## Dataset excerpts
* * *

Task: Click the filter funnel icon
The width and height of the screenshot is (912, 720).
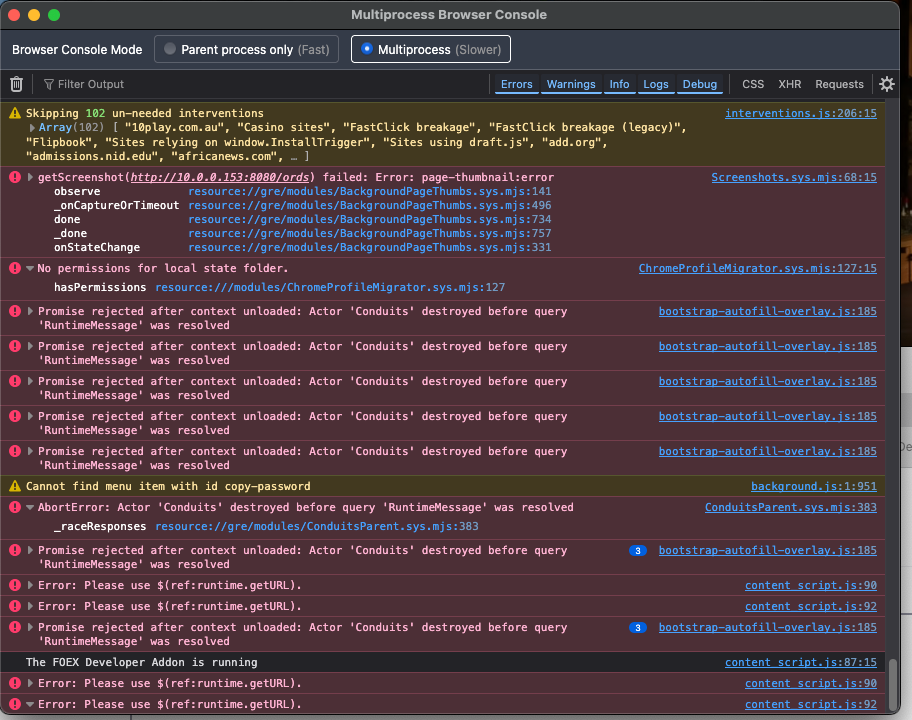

* * *

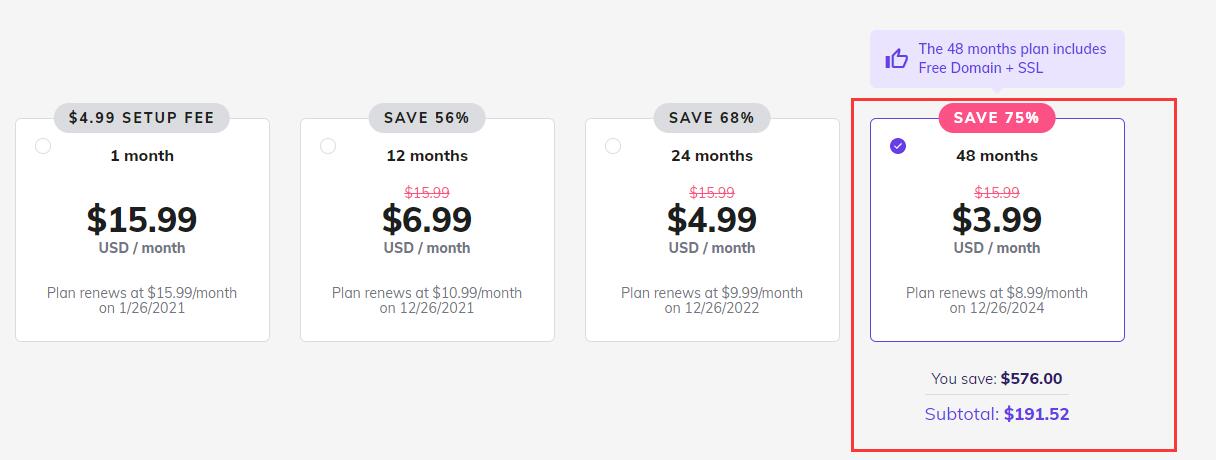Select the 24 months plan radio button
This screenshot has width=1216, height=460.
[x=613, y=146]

* * *

## Task requirements
Go to the line with "Task: Click the filter funnel icon" in the entries above and repeat every line from there through the line with "The width and", exactly and with no other text.

## Task solution
Task: Click the filter funnel icon
The width and height of the screenshot is (912, 720).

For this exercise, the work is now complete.